TASK GOAL: Arrange all of the entries below as a numbered list, one line per item, and leave out any blank lines.
*** RECORDS SUPPLIED
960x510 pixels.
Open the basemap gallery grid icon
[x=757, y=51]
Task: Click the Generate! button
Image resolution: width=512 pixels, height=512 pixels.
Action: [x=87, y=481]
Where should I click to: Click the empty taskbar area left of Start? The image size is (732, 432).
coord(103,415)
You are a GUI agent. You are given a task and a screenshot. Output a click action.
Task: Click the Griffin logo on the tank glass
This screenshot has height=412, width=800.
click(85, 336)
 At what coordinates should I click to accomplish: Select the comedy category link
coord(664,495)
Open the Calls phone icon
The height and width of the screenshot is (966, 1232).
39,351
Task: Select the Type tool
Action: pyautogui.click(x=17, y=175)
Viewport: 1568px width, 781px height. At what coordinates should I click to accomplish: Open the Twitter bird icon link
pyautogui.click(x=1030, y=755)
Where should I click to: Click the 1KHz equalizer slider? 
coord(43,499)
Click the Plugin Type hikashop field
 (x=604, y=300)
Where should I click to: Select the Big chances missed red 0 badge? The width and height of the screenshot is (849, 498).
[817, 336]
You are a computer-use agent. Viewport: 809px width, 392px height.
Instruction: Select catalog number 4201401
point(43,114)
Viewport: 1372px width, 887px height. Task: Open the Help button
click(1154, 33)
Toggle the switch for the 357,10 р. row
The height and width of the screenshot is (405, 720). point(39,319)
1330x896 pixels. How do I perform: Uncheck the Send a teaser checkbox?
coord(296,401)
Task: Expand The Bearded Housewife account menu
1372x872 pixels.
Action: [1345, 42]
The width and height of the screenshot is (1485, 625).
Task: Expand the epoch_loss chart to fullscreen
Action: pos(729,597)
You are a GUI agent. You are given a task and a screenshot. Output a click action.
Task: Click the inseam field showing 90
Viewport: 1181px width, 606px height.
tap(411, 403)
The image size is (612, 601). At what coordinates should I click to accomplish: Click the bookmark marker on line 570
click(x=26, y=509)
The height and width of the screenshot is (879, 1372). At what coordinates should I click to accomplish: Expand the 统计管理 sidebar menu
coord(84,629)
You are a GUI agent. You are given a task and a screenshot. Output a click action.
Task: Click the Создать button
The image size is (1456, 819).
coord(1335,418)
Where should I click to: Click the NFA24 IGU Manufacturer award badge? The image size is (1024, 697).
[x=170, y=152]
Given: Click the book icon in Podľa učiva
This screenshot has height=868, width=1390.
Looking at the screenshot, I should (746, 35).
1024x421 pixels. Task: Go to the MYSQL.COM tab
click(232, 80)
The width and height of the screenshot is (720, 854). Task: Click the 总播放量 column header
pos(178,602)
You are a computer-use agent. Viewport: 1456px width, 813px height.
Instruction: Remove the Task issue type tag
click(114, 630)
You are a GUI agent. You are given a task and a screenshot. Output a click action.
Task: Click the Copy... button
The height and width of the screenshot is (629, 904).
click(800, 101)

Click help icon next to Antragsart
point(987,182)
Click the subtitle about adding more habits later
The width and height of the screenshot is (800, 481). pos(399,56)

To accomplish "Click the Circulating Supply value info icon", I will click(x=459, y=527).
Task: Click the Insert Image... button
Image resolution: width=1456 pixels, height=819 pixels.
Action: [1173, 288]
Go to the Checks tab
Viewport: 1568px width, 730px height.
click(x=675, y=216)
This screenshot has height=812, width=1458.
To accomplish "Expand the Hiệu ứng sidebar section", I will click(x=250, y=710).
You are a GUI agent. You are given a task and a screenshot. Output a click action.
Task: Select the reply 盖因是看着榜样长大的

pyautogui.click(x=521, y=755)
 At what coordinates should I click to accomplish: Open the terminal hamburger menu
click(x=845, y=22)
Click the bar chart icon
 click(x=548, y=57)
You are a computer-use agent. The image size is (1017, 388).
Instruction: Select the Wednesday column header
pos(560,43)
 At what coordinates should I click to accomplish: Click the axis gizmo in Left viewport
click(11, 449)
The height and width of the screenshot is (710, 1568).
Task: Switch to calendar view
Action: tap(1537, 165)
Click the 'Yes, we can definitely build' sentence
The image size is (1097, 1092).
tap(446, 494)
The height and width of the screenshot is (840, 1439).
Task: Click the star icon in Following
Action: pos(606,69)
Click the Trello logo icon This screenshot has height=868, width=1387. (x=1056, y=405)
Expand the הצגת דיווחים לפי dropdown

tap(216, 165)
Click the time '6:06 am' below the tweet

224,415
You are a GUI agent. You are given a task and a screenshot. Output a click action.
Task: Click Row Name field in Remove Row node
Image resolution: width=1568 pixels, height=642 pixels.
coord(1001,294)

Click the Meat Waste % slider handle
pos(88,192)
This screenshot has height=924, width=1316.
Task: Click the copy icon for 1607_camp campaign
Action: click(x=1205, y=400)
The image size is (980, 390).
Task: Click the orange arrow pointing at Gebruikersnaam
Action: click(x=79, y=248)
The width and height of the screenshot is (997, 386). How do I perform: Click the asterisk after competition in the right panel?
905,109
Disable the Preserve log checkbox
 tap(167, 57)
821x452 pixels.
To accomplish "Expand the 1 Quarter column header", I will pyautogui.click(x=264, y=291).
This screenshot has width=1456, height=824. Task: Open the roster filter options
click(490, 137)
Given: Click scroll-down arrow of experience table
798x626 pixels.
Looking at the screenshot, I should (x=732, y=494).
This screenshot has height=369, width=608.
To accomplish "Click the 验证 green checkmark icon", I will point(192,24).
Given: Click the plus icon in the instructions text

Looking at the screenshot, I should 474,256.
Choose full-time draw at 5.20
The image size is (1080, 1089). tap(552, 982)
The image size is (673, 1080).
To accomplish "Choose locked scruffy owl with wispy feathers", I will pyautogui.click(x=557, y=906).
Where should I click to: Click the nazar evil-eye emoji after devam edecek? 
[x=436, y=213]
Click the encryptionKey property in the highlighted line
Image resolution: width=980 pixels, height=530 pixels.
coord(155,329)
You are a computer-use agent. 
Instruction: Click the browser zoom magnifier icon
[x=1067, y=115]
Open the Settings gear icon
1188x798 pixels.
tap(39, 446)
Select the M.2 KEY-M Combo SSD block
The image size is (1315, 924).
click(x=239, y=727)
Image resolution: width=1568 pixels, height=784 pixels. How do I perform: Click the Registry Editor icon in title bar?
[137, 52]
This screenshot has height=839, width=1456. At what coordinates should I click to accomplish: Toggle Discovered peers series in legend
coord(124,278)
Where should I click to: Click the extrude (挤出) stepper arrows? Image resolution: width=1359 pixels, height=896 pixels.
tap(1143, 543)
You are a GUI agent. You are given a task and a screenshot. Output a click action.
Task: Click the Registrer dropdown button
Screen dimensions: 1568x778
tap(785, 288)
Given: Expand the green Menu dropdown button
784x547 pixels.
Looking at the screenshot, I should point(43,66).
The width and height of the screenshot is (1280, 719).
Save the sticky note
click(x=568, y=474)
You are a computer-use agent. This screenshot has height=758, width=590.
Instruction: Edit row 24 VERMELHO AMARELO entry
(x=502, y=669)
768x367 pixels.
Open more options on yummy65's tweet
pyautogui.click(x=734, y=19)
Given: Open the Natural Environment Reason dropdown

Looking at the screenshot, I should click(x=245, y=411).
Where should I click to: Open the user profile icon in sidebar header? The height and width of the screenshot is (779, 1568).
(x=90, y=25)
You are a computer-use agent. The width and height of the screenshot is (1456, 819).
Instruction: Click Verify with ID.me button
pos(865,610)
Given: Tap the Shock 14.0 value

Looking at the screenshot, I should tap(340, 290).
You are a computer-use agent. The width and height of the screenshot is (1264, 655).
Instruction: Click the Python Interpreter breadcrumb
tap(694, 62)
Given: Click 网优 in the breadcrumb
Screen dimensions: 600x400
******
EXERCISE RESULT:
1. 960x510 pixels.
2. Open the basemap gallery grid icon
3. [x=757, y=51]
4. Task: Click the Generate! button
5. Image resolution: width=512 pixels, height=512 pixels.
6. Action: [x=87, y=481]
7. Where should I click to: Click the empty taskbar area left of Start? The image size is (732, 432).
8. coord(103,415)
9. You are a GUI agent. You are given a task and a screenshot. Output a click action.
10. Task: Click the Griffin logo on the tank glass
11. This screenshot has height=412, width=800.
12. click(85, 336)
13.  At what coordinates should I click to accomplish: Select the comedy category link
14. coord(664,495)
15. Open the Calls phone icon
16. The height and width of the screenshot is (966, 1232).
17. 39,351
18. Task: Select the Type tool
19. Action: pyautogui.click(x=17, y=175)
20. Viewport: 1568px width, 781px height. At what coordinates should I click to accomplish: Open the Twitter bird icon link
21. pyautogui.click(x=1030, y=755)
22. Where should I click to: Click the 1KHz equalizer slider? 
23. coord(43,499)
24. Click the Plugin Type hikashop field
25.  (x=604, y=300)
26. Where should I click to: Select the Big chances missed red 0 badge? The width and height of the screenshot is (849, 498).
27. [817, 336]
28. You are a computer-use agent. Viewport: 809px width, 392px height.
29. Instruction: Select catalog number 4201401
30. point(43,114)
31. Viewport: 1372px width, 887px height. Task: Open the Help button
32. click(1154, 33)
33. Toggle the switch for the 357,10 р. row
34. The height and width of the screenshot is (405, 720). point(39,319)
35. 1330x896 pixels. How do I perform: Uncheck the Send a teaser checkbox?
36. coord(296,401)
37. Task: Expand The Bearded Housewife account menu
38. 1372x872 pixels.
39. Action: [1345, 42]
40. The width and height of the screenshot is (1485, 625).
41. Task: Expand the epoch_loss chart to fullscreen
42. Action: pos(729,597)
43. You are a GUI agent. You are given a task and a screenshot. Output a click action.
44. Task: Click the inseam field showing 90
45. Viewport: 1181px width, 606px height.
46. tap(411, 403)
47. The image size is (612, 601). At what coordinates should I click to accomplish: Click the bookmark marker on line 570
48. click(x=26, y=509)
49. The height and width of the screenshot is (879, 1372). At what coordinates should I click to accomplish: Expand the 统计管理 sidebar menu
50. coord(84,629)
51. You are a GUI agent. You are given a task and a screenshot. Output a click action.
52. Task: Click the Создать button
53. The image size is (1456, 819).
54. coord(1335,418)
55. Where should I click to: Click the NFA24 IGU Manufacturer award badge? The image size is (1024, 697).
56. [x=170, y=152]
57. Given: Click the book icon in Podľa učiva
58. This screenshot has height=868, width=1390.
59. Looking at the screenshot, I should (746, 35).
60. 1024x421 pixels. Task: Go to the MYSQL.COM tab
61. click(232, 80)
62. The width and height of the screenshot is (720, 854). Task: Click the 总播放量 column header
63. pos(178,602)
64. You are a computer-use agent. Viewport: 1456px width, 813px height.
65. Instruction: Remove the Task issue type tag
66. click(114, 630)
67. You are a GUI agent. You are given a task and a screenshot. Output a click action.
68. Task: Click the Copy... button
69. The height and width of the screenshot is (629, 904).
70. click(800, 101)
71. Click help icon next to Antragsart
72. point(987,182)
73. Click the subtitle about adding more habits later
74. The width and height of the screenshot is (800, 481). pos(399,56)
75. To accomplish "Click the Circulating Supply value info icon", I will click(x=459, y=527).
76. Task: Click the Insert Image... button
77. Image resolution: width=1456 pixels, height=819 pixels.
78. Action: [1173, 288]
79. Go to the Checks tab
80. Viewport: 1568px width, 730px height.
81. click(x=675, y=216)
82. This screenshot has height=812, width=1458.
83. To accomplish "Expand the Hiệu ứng sidebar section", I will click(x=250, y=710).
84. You are a GUI agent. You are given a task and a screenshot. Output a click action.
85. Task: Select the reply 盖因是看着榜样长大的
86. pyautogui.click(x=521, y=755)
87.  At what coordinates should I click to accomplish: Open the terminal hamburger menu
88. click(x=845, y=22)
89. Click the bar chart icon
90.  click(x=548, y=57)
91. You are a computer-use agent. The image size is (1017, 388).
92. Instruction: Select the Wednesday column header
93. pos(560,43)
94.  At what coordinates should I click to accomplish: Click the axis gizmo in Left viewport
95. click(11, 449)
96. The height and width of the screenshot is (710, 1568).
97. Task: Switch to calendar view
98. Action: tap(1537, 165)
99. Click the 'Yes, we can definitely build' sentence
100. The image size is (1097, 1092).
101. tap(446, 494)
102. The height and width of the screenshot is (840, 1439).
103. Task: Click the star icon in Following
104. Action: pos(606,69)
105. Click the Trello logo icon This screenshot has height=868, width=1387. (x=1056, y=405)
106. Expand the הצגת דיווחים לפי dropdown
107. tap(216, 165)
108. Click the time '6:06 am' below the tweet
109. 224,415
110. You are a GUI agent. You are given a task and a screenshot. Output a click action.
111. Task: Click Row Name field in Remove Row node
112. Image resolution: width=1568 pixels, height=642 pixels.
113. coord(1001,294)
114. Click the Meat Waste % slider handle
115. pos(88,192)
116. This screenshot has height=924, width=1316.
117. Task: Click the copy icon for 1607_camp campaign
118. Action: click(x=1205, y=400)
119. The image size is (980, 390).
120. Task: Click the orange arrow pointing at Gebruikersnaam
121. Action: click(x=79, y=248)
122. The width and height of the screenshot is (997, 386). How do I perform: Click the asterisk after competition in the right panel?
123. 905,109
124. Disable the Preserve log checkbox
125.  tap(167, 57)
126. 821x452 pixels.
127. To accomplish "Expand the 1 Quarter column header", I will pyautogui.click(x=264, y=291).
128. This screenshot has width=1456, height=824. Task: Open the roster filter options
129. click(490, 137)
130. Given: Click scroll-down arrow of experience table
131. 798x626 pixels.
132. Looking at the screenshot, I should (x=732, y=494).
133. This screenshot has height=369, width=608.
134. To accomplish "Click the 验证 green checkmark icon", I will point(192,24).
135. Given: Click the plus icon in the instructions text
136. Looking at the screenshot, I should 474,256.
137. Choose full-time draw at 5.20
138. The image size is (1080, 1089). tap(552, 982)
139. The image size is (673, 1080).
140. To accomplish "Choose locked scruffy owl with wispy feathers", I will pyautogui.click(x=557, y=906).
141. Where should I click to: Click the nazar evil-eye emoji after devam edecek? 
142. [x=436, y=213]
143. Click the encryptionKey property in the highlighted line
144. Image resolution: width=980 pixels, height=530 pixels.
145. coord(155,329)
146. You are a computer-use agent. 
147. Instruction: Click the browser zoom magnifier icon
148. [x=1067, y=115]
149. Open the Settings gear icon
150. 1188x798 pixels.
151. tap(39, 446)
152. Select the M.2 KEY-M Combo SSD block
153. The image size is (1315, 924).
154. click(x=239, y=727)
155. Image resolution: width=1568 pixels, height=784 pixels. How do I perform: Click the Registry Editor icon in title bar?
156. [137, 52]
157. This screenshot has height=839, width=1456. At what coordinates should I click to accomplish: Toggle Discovered peers series in legend
158. coord(124,278)
159. Where should I click to: Click the extrude (挤出) stepper arrows? Image resolution: width=1359 pixels, height=896 pixels.
160. tap(1143, 543)
161. You are a GUI agent. You are given a task and a screenshot. Output a click action.
162. Task: Click the Registrer dropdown button
163. Screen dimensions: 1568x778
164. tap(785, 288)
165. Given: Expand the green Menu dropdown button
166. 784x547 pixels.
167. Looking at the screenshot, I should point(43,66).
168. The width and height of the screenshot is (1280, 719).
169. Save the sticky note
170. click(x=568, y=474)
171. You are a computer-use agent. This screenshot has height=758, width=590.
172. Instruction: Edit row 24 VERMELHO AMARELO entry
173. (x=502, y=669)
174. 768x367 pixels.
175. Open more options on yummy65's tweet
176. pyautogui.click(x=734, y=19)
177. Given: Open the Natural Environment Reason dropdown
178. Looking at the screenshot, I should click(x=245, y=411).
179. Where should I click to: Open the user profile icon in sidebar header? The height and width of the screenshot is (779, 1568).
180. (x=90, y=25)
181. You are a computer-use agent. The width and height of the screenshot is (1456, 819).
182. Instruction: Click Verify with ID.me button
183. pos(865,610)
184. Given: Tap the Shock 14.0 value
185. Looking at the screenshot, I should tap(340, 290).
186. You are a computer-use agent. The width and height of the screenshot is (1264, 655).
187. Instruction: Click the Python Interpreter breadcrumb
188. tap(694, 62)
189. Given: Click 网优 in the breadcrumb
190. Screen dimensions: 600x400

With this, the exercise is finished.